If you are a lawyer I have coached, you could have written this blog post. You likely remember, we talked about repurposing the content you create.

As we talk about repurposing what you create, keep these four points in mind:

  1. More often than not, clients hire lawyers rather than law firms.
  2. Client development is about relationship building.
  3. You will be considered by a new client based on recommendations or based on something you have written or presented.
  4. The recommendations more often than not will come from weak ties.

Have you handled a complex matter recently? If so, how can you reuse materials you created to educate other potential clients, referral sources and weak ties?

Take something that was created in your billable work that your client would give you the ok to share.

Create an article or blog post. From the article or blog post create a presentation or a webinar. From the handout for the presentation, create a guide.  You get the idea.

I always did that. Let me share an example.

In the early 90s, the Federal Highway Administration received permission from Congress to “experiment” with Design-Build construction of complex bridges and highways.

I knew the experiment would lead to states wanting to construct more and more projects by design-build contracts. I also knew contractors were unprepared for this change.
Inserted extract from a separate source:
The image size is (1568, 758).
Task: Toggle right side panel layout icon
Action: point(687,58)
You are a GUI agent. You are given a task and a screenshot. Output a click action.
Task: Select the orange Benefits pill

I decided to do workshops across the country to educate contractors. About 100 contractors attended. I had taken many hours to prepare the detailed handout materials. I wanted to get the materials in the hands 100s of other contractors .

When it became possible, I had our marketing department put the materials on my website where they could be easily downloaded. Here is a link to my Design-Build Guide.

Design-Build

Next, I broke out sections of the guide and created several articles that were published. The net effect was I reached a much wider audience by repackaging the materials I had worked so hard to create. In some cases I put materials in front of potential clients I had never met.

First, I was hired by a state in New England to help draft their first design-build contact.

A couple of years after that, I was hired by the contractor to help put together a proposal to install a very complex electronic toll collection system in the Northeast.

Because of my design-build articles and presentations, I was hired by several contractors to handle disputes arising from design-build contracts. All of these opportunities and engagements came as a result of creating content and reusing it.

Think about how you can repurpose materials you create.